Comme l'écrit le journal 01Net

Le projet de loi sur le terrorisme va être présenté par Nicolas Sarkozy. Il devrait préconiser une conservation des données de connexion au Net pendant un an. Tous les fournisseurs d'accès Internet sont concernés, jusqu'aux cybercafés et aux entreprises. Mais cette rétention de données a un coût, que les acteurs du secteur aimeraient voir assumé par l'Etat. (01net du 29 sept 05 )

Cette disposition s'inscrit dans la ligne droite du projet de directive de la Commission Européenne obligeant les opérateurs télécoms à stocker les données de connexion de leurs abonnés. Les ministres de l'Intérieur et de la Justice européens réunis mi juillet à Bruxelles, Charles Clarke, secrétaire du home Office britannique et Nicolas Sarkozy, ministre de l'Intérieur en particulier, avaient appelé la Commission européenne à adopter de toute urgence des décisions en ce sens (01net du 13 juillet 05). Ce texte avait été rejeté par le Parlement Européen en juin 2005 et sévèrement critiqué par la Cnil et ses homologues européens 01net du 2 juin 2005.

Ce que révèle ce débat c'est que jusqu'ici la loi sur la sécurité quotidienne (LSQ votée en 2001) disait que seulement que les FAI n'avaient pas le droit de conserver les données de connexion plus d'un an...Maintenant ils en auraient l'obligation. Ce qui ne leur pose pas un problème moral mais un problème économique et ils aimeraient bien que l'Etat paie la facture de ses exigences comme ont réussi à le faire les opérateurs de téléphonie mobile...Encore une fois le respect des libertés publiques est réduite à une affaire de gros sous. A combien les opérateurs et les FAI estiment-ils le prix de la liberté ?

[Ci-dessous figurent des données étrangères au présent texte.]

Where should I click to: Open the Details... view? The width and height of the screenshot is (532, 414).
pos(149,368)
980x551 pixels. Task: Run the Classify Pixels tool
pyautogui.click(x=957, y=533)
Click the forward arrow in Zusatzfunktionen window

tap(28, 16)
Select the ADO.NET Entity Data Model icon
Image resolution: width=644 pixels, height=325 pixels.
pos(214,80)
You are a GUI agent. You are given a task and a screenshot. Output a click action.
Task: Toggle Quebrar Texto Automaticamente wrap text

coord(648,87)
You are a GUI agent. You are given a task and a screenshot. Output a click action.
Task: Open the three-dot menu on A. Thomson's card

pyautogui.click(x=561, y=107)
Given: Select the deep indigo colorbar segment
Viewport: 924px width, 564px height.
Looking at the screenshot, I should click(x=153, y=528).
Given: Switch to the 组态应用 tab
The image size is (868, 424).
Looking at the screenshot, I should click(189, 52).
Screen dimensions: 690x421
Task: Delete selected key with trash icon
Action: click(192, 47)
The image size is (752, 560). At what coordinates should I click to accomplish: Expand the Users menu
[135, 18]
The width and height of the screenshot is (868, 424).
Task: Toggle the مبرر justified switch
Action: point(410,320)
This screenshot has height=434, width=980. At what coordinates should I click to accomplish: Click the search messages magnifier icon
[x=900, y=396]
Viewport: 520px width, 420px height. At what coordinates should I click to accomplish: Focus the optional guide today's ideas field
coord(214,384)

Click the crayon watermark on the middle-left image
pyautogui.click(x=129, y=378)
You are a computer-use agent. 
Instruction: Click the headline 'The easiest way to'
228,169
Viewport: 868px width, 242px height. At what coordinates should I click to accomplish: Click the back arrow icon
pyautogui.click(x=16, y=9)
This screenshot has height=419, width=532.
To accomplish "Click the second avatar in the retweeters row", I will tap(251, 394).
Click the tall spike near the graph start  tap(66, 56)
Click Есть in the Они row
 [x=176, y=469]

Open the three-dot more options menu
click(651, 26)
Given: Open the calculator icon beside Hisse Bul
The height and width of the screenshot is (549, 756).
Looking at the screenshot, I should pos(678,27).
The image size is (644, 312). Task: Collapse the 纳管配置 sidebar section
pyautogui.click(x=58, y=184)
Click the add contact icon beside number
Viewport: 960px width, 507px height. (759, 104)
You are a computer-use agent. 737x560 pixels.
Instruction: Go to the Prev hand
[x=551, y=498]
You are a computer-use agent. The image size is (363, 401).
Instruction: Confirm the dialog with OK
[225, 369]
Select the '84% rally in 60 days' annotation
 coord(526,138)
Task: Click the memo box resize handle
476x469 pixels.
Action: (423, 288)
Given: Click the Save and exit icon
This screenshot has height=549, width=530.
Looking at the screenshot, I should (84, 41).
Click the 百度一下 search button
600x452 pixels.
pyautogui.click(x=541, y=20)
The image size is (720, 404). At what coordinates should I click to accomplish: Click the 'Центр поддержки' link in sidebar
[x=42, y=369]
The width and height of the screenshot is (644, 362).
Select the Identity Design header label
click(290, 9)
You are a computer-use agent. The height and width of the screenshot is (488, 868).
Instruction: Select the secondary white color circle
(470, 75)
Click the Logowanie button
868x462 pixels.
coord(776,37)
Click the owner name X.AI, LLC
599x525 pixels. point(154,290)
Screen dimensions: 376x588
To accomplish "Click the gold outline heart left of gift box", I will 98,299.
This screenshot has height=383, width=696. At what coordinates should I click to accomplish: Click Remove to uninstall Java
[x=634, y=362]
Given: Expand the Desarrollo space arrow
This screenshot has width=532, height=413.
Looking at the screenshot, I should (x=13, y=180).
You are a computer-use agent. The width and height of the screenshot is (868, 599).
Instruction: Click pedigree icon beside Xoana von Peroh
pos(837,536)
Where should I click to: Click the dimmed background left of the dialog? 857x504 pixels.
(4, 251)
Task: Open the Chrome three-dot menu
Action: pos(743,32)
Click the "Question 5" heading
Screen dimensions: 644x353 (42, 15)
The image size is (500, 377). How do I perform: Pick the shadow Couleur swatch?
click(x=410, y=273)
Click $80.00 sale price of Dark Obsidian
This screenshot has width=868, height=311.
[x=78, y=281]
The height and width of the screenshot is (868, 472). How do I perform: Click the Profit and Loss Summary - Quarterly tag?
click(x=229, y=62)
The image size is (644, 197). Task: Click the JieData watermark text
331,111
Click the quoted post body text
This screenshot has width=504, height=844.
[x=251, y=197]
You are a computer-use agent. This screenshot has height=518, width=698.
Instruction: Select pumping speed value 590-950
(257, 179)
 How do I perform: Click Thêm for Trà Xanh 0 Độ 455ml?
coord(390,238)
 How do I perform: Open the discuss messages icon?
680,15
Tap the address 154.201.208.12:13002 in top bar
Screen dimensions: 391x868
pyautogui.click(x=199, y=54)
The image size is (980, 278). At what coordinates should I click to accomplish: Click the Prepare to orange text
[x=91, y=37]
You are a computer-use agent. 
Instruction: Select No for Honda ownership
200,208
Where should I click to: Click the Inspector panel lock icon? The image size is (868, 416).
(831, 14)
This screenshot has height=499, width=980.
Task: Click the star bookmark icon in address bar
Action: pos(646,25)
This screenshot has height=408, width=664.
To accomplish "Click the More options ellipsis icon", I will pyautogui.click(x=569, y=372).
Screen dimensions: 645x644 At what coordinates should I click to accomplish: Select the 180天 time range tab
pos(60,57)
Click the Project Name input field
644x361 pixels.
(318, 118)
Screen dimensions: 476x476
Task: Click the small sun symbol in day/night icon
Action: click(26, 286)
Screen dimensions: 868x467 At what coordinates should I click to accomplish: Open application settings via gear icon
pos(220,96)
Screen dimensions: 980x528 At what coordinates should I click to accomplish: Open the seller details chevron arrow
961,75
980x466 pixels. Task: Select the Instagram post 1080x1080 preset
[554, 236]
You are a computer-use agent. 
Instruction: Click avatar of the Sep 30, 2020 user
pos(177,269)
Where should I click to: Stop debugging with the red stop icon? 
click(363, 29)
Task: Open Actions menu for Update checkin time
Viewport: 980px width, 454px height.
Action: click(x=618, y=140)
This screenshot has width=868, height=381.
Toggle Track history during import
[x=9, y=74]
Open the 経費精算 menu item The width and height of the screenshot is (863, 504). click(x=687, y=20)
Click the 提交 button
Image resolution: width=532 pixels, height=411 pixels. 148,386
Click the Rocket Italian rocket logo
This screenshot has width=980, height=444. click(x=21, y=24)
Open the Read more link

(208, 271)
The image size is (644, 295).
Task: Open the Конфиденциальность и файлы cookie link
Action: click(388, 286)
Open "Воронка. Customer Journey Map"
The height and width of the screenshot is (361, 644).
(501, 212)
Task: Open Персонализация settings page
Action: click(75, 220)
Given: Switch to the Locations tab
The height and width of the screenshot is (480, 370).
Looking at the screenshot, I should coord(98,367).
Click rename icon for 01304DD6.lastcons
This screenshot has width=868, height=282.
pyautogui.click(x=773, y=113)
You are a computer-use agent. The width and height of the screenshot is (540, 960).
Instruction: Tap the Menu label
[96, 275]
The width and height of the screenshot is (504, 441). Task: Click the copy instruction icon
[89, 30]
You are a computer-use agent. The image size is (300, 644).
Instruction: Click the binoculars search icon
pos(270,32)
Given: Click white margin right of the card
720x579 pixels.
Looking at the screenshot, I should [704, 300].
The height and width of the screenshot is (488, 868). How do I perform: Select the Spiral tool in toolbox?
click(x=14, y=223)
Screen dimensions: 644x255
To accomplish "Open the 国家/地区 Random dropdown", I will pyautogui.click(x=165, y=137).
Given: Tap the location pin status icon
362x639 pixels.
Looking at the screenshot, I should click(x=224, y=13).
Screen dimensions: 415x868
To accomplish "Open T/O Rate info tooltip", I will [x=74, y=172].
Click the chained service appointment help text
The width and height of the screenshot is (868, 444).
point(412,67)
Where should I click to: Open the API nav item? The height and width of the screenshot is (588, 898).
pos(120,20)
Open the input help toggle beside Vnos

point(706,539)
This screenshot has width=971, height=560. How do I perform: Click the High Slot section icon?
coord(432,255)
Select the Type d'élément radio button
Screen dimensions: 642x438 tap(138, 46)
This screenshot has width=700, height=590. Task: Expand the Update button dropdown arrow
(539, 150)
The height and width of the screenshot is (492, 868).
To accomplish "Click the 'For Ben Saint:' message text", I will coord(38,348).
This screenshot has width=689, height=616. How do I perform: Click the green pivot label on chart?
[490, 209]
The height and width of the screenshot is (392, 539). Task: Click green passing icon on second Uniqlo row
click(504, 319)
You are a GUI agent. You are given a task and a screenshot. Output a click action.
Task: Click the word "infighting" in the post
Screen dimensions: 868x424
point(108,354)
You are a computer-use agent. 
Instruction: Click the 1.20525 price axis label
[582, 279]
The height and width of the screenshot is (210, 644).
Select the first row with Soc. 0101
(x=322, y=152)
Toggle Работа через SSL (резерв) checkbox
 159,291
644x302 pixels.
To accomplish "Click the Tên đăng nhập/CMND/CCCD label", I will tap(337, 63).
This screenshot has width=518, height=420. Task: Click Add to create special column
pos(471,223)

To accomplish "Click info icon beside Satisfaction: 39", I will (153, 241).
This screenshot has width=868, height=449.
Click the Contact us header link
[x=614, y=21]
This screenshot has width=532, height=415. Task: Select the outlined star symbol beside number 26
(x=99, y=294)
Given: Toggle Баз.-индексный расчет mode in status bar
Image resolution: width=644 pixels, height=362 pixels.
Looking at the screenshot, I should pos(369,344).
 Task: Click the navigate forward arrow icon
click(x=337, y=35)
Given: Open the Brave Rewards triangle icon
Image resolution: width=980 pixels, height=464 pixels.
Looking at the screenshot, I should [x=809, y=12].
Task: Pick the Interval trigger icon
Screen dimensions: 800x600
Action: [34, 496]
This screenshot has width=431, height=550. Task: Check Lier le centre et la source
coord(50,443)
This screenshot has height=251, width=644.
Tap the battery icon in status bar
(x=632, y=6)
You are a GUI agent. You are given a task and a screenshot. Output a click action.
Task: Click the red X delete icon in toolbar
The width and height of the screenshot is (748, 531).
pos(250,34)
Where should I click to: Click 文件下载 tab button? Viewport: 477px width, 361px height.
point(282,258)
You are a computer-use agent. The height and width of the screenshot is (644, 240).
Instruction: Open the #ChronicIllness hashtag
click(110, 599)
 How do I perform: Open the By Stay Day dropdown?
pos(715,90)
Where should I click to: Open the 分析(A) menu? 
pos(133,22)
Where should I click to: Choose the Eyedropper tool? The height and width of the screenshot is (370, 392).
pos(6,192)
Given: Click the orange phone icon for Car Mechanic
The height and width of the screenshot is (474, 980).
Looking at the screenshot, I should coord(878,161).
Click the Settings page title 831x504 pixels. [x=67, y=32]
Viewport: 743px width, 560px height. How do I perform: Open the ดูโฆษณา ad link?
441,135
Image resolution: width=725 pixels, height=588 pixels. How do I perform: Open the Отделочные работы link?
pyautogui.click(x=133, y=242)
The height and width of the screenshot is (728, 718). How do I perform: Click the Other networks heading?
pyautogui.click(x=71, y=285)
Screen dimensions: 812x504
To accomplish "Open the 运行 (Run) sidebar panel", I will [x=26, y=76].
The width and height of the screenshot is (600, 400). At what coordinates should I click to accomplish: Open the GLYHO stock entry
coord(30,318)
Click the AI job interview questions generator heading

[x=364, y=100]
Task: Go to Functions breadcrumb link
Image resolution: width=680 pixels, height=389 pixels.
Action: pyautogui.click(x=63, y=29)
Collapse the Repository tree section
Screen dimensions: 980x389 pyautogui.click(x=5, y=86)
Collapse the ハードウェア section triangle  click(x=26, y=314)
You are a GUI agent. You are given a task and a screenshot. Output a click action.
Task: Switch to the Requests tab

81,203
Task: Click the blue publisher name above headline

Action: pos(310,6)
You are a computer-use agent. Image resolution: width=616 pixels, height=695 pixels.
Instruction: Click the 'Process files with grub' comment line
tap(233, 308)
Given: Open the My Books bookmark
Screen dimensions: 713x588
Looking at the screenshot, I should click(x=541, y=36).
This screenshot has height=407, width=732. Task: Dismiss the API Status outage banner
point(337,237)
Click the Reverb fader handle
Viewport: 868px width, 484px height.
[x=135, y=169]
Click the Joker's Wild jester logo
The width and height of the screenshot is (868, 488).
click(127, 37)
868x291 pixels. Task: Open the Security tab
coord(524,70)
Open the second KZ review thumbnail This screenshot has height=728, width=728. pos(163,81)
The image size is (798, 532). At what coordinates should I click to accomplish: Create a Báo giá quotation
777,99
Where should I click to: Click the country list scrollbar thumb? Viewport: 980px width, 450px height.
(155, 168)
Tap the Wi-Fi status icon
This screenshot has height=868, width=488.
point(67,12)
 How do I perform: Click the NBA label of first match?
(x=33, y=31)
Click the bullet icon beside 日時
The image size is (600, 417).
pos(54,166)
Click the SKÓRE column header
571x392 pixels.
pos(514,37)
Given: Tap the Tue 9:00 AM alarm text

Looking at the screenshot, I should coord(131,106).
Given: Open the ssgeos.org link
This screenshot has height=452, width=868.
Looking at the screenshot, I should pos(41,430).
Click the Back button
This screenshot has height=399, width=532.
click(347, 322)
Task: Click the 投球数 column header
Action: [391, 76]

Bien sûr les tenants de cette rétention des données diront que c'est le prix de la sécurité, que tout cela se fait pour protéger les citoyens innocents contre les menaces de terrorisme...mais entres nous si j'étais un terroriste et que je voulais communiquer des informations via Internet que je ne voudrais pas voir interceptées et mémorisées, j'utiliserais sans doute un logiciel de cryptographie...Imaginer qu'une cyber-surveillance de tous les citoyens va permettre de les protéger est une drôle d'idée ; il est plutôt probable que de telles mesures se retournent contre leur liberté, sans nécessairement affecter les terroristes. Encore une fois il est vraissemblable que la lutte contre le terrorisme soit plus efficace en traitant le problème à la racine des causes du terrorisme, mais là cela supposerait de se poser des questions génantes menaçant les intérêts des grandes puissances.